L’intervention turque dans l’enclave kurde d’Afrin est l’autre casse-tête dont Vladimir Poutine se serait passé. « La grande réussite de la Russie a été que la Turquie se rapproche d’elle, ainsi que les zones de désescalade », rappelle Julien Théron, spécialiste du Moyen-Orient et enseignant à Sciences Po. La fin du soutien turc aux rebelles d’Alep en a accéléré la chute, tandis que le trio Damas-Téhéran-Moscou laissait Ankara prendre pied au Nord de la Syrie.

Les Russes jouent la prudence

S’opposer mais consentir: pour ménager sa relation avec Ankara, Moscou applique la même méthode qu’avec Israël.
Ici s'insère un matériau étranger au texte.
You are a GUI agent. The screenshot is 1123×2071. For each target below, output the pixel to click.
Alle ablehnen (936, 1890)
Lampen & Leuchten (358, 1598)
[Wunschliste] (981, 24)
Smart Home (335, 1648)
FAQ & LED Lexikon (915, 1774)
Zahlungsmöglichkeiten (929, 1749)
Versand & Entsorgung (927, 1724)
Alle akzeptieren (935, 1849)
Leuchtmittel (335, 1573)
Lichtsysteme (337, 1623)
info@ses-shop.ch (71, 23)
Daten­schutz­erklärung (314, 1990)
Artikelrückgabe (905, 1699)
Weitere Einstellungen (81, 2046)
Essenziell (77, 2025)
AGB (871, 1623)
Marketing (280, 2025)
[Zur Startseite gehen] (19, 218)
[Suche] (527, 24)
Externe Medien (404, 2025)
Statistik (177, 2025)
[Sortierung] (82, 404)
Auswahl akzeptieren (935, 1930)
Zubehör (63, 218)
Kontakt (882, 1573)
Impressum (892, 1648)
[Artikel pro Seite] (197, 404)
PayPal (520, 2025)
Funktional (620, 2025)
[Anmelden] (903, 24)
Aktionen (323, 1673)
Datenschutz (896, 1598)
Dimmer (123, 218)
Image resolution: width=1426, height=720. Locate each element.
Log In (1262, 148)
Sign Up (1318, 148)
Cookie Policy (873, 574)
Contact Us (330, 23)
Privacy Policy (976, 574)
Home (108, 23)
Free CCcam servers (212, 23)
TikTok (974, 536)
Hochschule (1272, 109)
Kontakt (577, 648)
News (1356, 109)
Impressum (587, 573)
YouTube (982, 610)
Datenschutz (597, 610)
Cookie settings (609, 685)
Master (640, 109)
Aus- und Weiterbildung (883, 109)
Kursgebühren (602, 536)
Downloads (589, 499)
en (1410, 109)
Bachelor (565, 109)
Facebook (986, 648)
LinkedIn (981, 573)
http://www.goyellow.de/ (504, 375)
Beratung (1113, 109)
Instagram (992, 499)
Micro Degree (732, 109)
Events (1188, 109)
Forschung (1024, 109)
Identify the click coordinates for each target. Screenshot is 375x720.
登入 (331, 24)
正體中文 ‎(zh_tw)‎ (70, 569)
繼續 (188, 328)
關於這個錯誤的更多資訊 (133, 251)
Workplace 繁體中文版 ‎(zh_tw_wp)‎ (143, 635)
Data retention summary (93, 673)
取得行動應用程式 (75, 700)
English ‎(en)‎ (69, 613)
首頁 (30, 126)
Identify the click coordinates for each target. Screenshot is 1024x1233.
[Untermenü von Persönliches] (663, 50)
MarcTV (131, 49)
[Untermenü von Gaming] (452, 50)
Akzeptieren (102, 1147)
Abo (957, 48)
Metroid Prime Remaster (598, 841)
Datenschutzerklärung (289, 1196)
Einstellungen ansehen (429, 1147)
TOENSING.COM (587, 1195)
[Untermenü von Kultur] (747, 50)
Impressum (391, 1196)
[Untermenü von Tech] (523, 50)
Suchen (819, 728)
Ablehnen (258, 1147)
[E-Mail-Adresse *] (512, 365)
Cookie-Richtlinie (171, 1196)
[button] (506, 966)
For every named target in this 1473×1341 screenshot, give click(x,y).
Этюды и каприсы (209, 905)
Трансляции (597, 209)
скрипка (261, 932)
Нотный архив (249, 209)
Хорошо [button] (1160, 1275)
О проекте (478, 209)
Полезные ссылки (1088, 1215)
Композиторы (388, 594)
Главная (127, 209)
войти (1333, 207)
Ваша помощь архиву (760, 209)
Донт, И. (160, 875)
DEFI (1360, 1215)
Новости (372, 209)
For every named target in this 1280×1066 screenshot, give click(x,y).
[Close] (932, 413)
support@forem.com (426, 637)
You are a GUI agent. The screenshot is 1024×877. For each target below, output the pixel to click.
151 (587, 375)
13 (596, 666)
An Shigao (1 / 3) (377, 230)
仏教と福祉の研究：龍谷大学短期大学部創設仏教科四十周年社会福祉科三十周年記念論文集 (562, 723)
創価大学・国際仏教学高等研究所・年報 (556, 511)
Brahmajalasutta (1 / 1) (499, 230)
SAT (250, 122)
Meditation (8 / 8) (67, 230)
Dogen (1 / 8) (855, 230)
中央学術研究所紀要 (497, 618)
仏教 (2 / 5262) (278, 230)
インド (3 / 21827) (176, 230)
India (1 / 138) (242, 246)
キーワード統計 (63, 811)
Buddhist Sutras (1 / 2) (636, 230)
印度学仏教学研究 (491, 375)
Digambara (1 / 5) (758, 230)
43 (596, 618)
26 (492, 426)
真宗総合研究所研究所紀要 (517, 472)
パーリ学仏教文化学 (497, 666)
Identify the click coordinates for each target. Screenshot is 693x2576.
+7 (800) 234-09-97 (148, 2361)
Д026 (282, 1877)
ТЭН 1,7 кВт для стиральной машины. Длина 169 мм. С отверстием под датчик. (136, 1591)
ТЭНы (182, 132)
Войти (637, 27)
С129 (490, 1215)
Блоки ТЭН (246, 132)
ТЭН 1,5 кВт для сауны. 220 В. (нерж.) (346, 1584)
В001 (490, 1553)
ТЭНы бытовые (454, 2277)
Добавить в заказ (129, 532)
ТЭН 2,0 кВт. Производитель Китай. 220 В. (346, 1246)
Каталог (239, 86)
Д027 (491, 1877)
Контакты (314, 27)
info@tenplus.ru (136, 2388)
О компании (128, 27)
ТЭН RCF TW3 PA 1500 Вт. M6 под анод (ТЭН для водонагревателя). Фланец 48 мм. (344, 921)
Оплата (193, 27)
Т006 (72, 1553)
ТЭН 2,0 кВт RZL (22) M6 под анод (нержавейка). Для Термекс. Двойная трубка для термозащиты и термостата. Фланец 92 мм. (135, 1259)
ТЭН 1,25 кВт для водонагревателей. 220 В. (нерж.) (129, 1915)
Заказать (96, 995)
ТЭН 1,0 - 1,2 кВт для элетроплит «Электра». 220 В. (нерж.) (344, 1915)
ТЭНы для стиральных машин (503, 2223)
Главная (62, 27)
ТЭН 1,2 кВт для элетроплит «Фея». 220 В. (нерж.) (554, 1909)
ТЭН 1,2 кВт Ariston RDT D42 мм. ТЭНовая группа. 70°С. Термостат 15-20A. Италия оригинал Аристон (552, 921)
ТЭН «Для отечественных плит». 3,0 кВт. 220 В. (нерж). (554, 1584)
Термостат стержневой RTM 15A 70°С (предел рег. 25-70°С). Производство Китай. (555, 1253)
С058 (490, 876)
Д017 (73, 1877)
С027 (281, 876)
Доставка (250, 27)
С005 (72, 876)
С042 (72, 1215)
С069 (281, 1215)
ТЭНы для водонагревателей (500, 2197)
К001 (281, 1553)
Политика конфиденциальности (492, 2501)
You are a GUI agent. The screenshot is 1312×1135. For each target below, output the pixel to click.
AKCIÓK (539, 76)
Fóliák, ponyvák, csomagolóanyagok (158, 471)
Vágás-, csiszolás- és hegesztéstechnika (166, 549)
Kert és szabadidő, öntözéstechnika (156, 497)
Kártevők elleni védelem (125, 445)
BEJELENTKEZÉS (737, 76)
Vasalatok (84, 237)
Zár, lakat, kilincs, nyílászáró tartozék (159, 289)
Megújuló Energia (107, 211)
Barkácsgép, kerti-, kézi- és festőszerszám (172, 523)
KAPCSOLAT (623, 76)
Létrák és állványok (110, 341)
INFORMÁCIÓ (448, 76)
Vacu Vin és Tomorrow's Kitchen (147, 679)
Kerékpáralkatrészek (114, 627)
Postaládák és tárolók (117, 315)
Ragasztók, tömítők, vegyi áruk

Tout en s’opposant à l’intervention des Turcs contre les kurdes d’YPG, liés au PKK qu’il combat sur son sol, elle y a consenti en retirant ses atouts militaires, positionnés dans l’enclave après la destruction d’un avion russe par la Turquie à l’automne 2015.

Il suffirait de peu pour qu’un conflit éclate, mais les acteurs extérieurs semblent résolus à l’éviter. La Russie a ainsi fait profil bas après la mort de quatre Russes dans une frappe de Washington en soutien à la coalition arabo-kurde contre une position du régime près de Deir ez-Zor. Selon le New York Times, ils pourraient en fait être bien plus nombreux.

Une photo fournie par les Forces armées russes le 15 septembre 2017 montre un soldat russe en faction dans une rue centrale de la ville de Deir ez-Zor, à l'est de la Syrie.

Une photo fournie par les Forces armées russes le 15 septembre 2017 montre un soldat russe en faction dans une rue centrale de la ville de Deir ez-Zor, à l’est de la Syrie. Afp.com/Dominique DERDA

« La confrontation avec l’EI et sa défaite militaire étaient annoncées et tout le monde s’attendait à ce que les forces actuelles se retrouvent à se regarder en chiens de faïence. Il y a un évitement permanent des partis extérieurs au conflit, qui jouent avec des proxys, des acteurs locaux, précise Julien Théron. Les Turcs avec les rebelles, les États-Unis avec les Kurdes et Damas et l’Iran avec des milices chiites afghanes, libanaises ou irakiennes. »

L’échec de la réunion de Sotchi

Alors que la situation sur le terrain se corse, les négociations, de leur côté, sont au point mort. Les principaux groupes de l’opposition et les Kurdes ont boudé fin janvier la réunion de Sotchi. Le processus russe se révèle tout aussi incapable de dessiner un avenir pour la Syrie que celui de l’ONU. Soutien actif du régime, en particulier ces derniers jours dans le bombardement de la Ghouta, la Russie atteint les limites de sa volonté d’être faiseuse de paix.

Faire s’entendre les parties se révèle bien plus ardu que s’imposer militairement. Julien Théron: « La réponse ne peut être que politique à la fin, comme ce fut le cas avec les accords de Taëf, en 1989, fixant un statu quo et une amnistie générale au Liban ». Une issue loin d’être à l’ordre du jour.